Problem statement >>
Restate each entry below word for word, without skipping any.

Data shown >>
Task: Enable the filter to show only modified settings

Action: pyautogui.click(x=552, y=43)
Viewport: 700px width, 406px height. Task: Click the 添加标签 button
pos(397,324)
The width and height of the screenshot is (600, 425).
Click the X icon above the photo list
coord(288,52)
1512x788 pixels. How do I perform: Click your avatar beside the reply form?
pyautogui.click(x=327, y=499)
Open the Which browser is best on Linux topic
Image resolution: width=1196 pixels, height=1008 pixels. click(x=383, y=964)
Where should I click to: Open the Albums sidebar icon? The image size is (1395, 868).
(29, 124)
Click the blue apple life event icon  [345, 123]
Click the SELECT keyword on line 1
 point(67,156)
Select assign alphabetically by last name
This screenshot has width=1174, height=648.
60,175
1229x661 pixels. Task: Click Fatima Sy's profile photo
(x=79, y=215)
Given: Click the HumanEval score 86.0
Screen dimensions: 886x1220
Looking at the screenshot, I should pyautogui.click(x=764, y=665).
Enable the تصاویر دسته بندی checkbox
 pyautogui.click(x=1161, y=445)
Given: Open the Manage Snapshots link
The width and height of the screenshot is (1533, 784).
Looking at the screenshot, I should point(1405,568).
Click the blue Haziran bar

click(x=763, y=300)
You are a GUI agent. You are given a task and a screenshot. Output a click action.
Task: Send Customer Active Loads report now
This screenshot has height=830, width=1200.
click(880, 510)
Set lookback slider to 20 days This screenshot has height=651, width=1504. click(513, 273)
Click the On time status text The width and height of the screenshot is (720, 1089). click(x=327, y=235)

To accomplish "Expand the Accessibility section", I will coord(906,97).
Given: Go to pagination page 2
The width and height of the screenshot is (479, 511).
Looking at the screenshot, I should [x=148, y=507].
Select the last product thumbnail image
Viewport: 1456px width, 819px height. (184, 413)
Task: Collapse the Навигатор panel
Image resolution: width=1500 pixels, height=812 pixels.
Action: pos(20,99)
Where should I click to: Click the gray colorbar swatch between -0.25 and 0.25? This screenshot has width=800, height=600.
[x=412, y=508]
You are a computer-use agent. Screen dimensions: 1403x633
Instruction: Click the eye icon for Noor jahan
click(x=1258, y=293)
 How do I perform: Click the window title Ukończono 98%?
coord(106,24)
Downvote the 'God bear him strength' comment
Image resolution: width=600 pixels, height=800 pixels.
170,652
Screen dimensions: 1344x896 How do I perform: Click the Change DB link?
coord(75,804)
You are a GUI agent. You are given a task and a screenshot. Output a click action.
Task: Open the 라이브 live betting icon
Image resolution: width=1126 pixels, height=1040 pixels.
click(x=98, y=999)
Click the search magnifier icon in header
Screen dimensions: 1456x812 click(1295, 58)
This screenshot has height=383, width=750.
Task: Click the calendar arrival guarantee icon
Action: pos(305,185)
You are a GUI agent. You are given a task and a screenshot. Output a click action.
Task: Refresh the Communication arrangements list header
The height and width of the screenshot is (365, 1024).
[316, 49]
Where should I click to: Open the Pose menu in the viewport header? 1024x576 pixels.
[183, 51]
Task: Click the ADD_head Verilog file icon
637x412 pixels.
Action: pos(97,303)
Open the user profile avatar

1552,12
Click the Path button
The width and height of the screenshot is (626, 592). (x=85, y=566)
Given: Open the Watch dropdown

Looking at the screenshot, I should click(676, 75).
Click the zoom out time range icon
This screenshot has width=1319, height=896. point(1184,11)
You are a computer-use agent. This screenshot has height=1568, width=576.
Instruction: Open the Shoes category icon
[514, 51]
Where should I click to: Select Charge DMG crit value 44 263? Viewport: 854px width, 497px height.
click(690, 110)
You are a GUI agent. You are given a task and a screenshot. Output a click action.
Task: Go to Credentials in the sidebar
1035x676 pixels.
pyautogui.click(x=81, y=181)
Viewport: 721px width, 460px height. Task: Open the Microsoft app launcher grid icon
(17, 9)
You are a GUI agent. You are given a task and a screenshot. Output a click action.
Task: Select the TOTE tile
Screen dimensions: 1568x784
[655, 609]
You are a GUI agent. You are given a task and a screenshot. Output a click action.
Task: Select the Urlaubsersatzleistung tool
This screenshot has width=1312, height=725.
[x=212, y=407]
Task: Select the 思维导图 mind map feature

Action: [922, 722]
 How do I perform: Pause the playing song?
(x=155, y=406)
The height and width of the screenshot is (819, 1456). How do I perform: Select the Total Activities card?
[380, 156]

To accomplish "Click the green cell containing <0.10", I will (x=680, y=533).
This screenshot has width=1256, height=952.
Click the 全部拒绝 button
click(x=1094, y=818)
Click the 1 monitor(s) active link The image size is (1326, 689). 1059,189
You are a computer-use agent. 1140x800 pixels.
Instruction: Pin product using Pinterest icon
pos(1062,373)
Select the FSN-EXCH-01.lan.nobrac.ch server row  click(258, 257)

Answer to the exercise >>
Task: Enable the filter to show only modified settings

Action: pyautogui.click(x=552, y=43)
Viewport: 700px width, 406px height. Task: Click the 添加标签 button
pos(397,324)
The width and height of the screenshot is (600, 425).
Click the X icon above the photo list
coord(288,52)
1512x788 pixels. How do I perform: Click your avatar beside the reply form?
pyautogui.click(x=327, y=499)
Open the Which browser is best on Linux topic
Image resolution: width=1196 pixels, height=1008 pixels. click(x=383, y=964)
Where should I click to: Open the Albums sidebar icon? The image size is (1395, 868).
(29, 124)
Click the blue apple life event icon  [345, 123]
Click the SELECT keyword on line 1
 point(67,156)
Select assign alphabetically by last name
This screenshot has width=1174, height=648.
60,175
1229x661 pixels. Task: Click Fatima Sy's profile photo
(x=79, y=215)
Given: Click the HumanEval score 86.0
Screen dimensions: 886x1220
Looking at the screenshot, I should pyautogui.click(x=764, y=665).
Enable the تصاویر دسته بندی checkbox
 pyautogui.click(x=1161, y=445)
Given: Open the Manage Snapshots link
The width and height of the screenshot is (1533, 784).
Looking at the screenshot, I should point(1405,568).
Click the blue Haziran bar

click(x=763, y=300)
You are a GUI agent. You are given a task and a screenshot. Output a click action.
Task: Send Customer Active Loads report now
This screenshot has height=830, width=1200.
click(880, 510)
Set lookback slider to 20 days This screenshot has height=651, width=1504. click(513, 273)
Click the On time status text The width and height of the screenshot is (720, 1089). click(x=327, y=235)

To accomplish "Expand the Accessibility section", I will coord(906,97).
Given: Go to pagination page 2
The width and height of the screenshot is (479, 511).
Looking at the screenshot, I should [x=148, y=507].
Select the last product thumbnail image
Viewport: 1456px width, 819px height. (184, 413)
Task: Collapse the Навигатор panel
Image resolution: width=1500 pixels, height=812 pixels.
Action: pos(20,99)
Where should I click to: Click the gray colorbar swatch between -0.25 and 0.25? This screenshot has width=800, height=600.
[x=412, y=508]
You are a computer-use agent. Screen dimensions: 1403x633
Instruction: Click the eye icon for Noor jahan
click(x=1258, y=293)
 How do I perform: Click the window title Ukończono 98%?
coord(106,24)
Downvote the 'God bear him strength' comment
Image resolution: width=600 pixels, height=800 pixels.
170,652
Screen dimensions: 1344x896 How do I perform: Click the Change DB link?
coord(75,804)
You are a GUI agent. You are given a task and a screenshot. Output a click action.
Task: Open the 라이브 live betting icon
Image resolution: width=1126 pixels, height=1040 pixels.
click(x=98, y=999)
Click the search magnifier icon in header
Screen dimensions: 1456x812 click(1295, 58)
This screenshot has height=383, width=750.
Task: Click the calendar arrival guarantee icon
Action: pos(305,185)
You are a GUI agent. You are given a task and a screenshot. Output a click action.
Task: Refresh the Communication arrangements list header
The height and width of the screenshot is (365, 1024).
[316, 49]
Where should I click to: Open the Pose menu in the viewport header? 1024x576 pixels.
[183, 51]
Task: Click the ADD_head Verilog file icon
637x412 pixels.
Action: pos(97,303)
Open the user profile avatar

1552,12
Click the Path button
The width and height of the screenshot is (626, 592). (x=85, y=566)
Given: Open the Watch dropdown

Looking at the screenshot, I should click(676, 75).
Click the zoom out time range icon
This screenshot has width=1319, height=896. point(1184,11)
You are a computer-use agent. This screenshot has height=1568, width=576.
Instruction: Open the Shoes category icon
[514, 51]
Where should I click to: Select Charge DMG crit value 44 263? Viewport: 854px width, 497px height.
click(690, 110)
You are a GUI agent. You are given a task and a screenshot. Output a click action.
Task: Go to Credentials in the sidebar
1035x676 pixels.
pyautogui.click(x=81, y=181)
Viewport: 721px width, 460px height. Task: Open the Microsoft app launcher grid icon
(17, 9)
You are a GUI agent. You are given a task and a screenshot. Output a click action.
Task: Select the TOTE tile
Screen dimensions: 1568x784
[655, 609]
You are a GUI agent. You are given a task and a screenshot. Output a click action.
Task: Select the Urlaubsersatzleistung tool
This screenshot has width=1312, height=725.
[x=212, y=407]
Task: Select the 思维导图 mind map feature

Action: [922, 722]
 How do I perform: Pause the playing song?
(x=155, y=406)
The height and width of the screenshot is (819, 1456). How do I perform: Select the Total Activities card?
[380, 156]

To accomplish "Click the green cell containing <0.10", I will (x=680, y=533).
This screenshot has width=1256, height=952.
Click the 全部拒绝 button
click(x=1094, y=818)
Click the 1 monitor(s) active link The image size is (1326, 689). 1059,189
You are a computer-use agent. 1140x800 pixels.
Instruction: Pin product using Pinterest icon
pos(1062,373)
Select the FSN-EXCH-01.lan.nobrac.ch server row  click(258, 257)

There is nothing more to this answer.